- _Your objective_
Find all lines below containing the string "input" and return them.

- _Available data_
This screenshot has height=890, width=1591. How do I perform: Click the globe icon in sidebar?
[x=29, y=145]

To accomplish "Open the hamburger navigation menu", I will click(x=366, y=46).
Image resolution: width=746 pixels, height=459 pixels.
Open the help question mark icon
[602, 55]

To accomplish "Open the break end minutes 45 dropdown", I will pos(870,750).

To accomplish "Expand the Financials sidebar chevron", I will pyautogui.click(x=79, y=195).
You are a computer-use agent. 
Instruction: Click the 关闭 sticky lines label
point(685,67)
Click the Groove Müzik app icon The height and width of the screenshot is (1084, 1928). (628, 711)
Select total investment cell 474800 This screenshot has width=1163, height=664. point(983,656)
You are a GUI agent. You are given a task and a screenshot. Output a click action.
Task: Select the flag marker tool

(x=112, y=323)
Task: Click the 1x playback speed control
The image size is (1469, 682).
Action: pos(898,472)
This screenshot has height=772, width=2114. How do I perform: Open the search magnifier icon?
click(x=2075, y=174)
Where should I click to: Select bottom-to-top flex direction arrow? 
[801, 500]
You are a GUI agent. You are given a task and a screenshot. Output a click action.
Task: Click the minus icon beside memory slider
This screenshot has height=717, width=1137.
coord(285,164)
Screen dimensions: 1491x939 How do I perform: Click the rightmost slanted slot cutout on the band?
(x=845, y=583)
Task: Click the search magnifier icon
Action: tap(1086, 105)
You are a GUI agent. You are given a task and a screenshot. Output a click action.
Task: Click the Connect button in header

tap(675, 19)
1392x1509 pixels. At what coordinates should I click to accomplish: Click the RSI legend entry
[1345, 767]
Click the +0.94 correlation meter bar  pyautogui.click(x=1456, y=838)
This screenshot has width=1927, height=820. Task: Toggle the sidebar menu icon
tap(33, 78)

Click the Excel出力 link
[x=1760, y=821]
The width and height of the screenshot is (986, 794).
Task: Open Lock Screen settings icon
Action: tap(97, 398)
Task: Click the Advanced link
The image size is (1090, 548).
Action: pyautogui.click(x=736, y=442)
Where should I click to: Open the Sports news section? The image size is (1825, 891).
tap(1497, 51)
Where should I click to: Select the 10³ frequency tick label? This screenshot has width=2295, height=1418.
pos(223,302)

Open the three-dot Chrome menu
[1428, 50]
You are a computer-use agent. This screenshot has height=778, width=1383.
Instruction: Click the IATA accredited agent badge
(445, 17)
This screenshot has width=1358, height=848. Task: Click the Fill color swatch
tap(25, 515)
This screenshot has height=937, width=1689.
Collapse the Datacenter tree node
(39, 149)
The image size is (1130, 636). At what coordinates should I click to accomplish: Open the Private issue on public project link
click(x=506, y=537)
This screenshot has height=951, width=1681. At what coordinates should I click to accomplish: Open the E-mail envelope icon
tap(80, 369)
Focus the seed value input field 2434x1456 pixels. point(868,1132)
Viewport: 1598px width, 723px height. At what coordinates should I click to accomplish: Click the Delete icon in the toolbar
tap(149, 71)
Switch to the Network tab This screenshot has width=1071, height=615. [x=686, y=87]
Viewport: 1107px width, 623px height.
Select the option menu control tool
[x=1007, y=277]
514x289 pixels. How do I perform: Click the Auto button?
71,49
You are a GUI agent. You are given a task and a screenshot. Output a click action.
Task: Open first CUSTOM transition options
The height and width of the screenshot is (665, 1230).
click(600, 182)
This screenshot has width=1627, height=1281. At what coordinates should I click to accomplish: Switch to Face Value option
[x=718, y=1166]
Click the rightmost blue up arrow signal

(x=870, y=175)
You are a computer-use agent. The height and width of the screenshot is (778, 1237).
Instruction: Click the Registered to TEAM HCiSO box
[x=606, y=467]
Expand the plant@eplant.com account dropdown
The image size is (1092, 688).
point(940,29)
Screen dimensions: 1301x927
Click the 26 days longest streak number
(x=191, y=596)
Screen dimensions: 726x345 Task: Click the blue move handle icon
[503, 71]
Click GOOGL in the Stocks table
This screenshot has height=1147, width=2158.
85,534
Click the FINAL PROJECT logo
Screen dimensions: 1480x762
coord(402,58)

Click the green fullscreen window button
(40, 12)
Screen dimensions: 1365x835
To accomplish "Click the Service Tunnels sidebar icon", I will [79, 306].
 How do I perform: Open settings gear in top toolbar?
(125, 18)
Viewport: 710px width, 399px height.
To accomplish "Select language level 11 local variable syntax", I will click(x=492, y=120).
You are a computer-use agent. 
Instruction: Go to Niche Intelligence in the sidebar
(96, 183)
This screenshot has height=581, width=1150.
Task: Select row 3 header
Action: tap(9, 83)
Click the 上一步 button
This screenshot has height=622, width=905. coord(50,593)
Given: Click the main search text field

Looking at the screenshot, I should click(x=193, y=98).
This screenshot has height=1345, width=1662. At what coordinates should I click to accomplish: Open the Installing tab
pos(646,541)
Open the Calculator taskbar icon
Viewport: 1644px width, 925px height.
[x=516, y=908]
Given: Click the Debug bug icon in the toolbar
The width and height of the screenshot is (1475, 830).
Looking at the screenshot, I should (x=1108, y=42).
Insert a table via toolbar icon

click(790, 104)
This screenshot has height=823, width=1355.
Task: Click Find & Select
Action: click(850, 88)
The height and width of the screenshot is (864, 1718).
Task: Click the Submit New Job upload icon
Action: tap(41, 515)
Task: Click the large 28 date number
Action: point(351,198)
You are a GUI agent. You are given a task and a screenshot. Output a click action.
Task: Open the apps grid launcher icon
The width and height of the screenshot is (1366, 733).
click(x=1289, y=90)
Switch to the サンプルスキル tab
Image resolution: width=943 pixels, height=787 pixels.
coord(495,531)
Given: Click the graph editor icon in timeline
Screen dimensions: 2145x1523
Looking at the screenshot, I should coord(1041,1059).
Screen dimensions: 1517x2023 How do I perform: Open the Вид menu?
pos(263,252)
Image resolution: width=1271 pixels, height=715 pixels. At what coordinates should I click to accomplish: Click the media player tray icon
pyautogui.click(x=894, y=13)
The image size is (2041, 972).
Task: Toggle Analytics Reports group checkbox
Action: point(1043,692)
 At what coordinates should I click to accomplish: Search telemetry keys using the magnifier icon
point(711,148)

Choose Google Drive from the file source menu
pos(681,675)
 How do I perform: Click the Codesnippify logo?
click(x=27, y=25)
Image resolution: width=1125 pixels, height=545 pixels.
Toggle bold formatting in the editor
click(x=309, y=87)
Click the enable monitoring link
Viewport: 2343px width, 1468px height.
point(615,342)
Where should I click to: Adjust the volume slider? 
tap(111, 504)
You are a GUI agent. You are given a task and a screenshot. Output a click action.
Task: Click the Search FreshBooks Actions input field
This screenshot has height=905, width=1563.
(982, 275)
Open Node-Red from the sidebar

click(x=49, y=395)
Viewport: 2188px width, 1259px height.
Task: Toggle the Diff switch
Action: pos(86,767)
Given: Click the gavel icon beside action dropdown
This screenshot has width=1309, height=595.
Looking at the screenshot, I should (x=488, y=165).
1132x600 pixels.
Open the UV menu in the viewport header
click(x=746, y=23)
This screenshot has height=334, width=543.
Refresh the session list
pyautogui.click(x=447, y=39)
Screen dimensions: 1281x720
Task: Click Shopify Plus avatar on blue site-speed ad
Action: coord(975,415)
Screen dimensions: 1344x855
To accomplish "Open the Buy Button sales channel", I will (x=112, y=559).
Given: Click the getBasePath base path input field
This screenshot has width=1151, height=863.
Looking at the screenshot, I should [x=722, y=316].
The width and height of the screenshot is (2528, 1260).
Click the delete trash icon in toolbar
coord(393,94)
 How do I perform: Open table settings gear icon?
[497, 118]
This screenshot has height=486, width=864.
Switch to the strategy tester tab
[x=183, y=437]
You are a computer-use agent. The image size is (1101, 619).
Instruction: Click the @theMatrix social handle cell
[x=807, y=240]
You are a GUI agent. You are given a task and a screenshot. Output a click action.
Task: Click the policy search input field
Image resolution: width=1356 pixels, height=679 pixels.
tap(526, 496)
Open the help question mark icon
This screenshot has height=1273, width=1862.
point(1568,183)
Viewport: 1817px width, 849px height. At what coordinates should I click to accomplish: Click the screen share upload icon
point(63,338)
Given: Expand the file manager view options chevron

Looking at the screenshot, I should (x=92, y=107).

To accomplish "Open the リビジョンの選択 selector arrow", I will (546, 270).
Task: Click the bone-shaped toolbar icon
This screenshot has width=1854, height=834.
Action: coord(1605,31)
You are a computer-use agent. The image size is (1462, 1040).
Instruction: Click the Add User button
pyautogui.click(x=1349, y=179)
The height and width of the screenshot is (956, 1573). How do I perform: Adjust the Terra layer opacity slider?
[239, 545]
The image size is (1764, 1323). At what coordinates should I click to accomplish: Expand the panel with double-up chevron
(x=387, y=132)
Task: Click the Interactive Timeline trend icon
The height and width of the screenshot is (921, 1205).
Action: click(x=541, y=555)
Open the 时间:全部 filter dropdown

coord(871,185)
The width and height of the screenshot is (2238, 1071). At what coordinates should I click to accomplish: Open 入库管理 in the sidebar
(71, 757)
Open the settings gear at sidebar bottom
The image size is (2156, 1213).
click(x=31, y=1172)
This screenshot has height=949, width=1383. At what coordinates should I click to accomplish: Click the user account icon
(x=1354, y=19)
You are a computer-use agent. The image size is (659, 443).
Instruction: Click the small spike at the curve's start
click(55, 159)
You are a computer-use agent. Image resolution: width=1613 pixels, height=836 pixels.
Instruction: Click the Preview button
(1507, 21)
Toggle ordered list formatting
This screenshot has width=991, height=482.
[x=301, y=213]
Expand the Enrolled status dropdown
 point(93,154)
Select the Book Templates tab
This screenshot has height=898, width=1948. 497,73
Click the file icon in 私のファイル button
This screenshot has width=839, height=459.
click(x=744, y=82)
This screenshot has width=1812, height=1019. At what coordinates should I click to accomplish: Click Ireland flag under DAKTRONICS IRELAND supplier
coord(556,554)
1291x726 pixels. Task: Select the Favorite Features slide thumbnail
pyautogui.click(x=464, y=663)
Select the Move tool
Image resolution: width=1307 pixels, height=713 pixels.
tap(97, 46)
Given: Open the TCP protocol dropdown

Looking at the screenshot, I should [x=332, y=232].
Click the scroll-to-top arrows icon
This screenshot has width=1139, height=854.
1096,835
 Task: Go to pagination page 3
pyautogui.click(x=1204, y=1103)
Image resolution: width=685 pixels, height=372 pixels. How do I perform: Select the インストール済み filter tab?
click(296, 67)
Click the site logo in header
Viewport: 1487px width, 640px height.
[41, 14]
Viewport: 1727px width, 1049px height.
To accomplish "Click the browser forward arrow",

- _Reply to the exercise_
Focus the seed value input field 2434x1456 pixels. point(868,1132)
Task: Click the Search FreshBooks Actions input field
Given: Click the getBasePath base path input field
Task: Click the policy search input field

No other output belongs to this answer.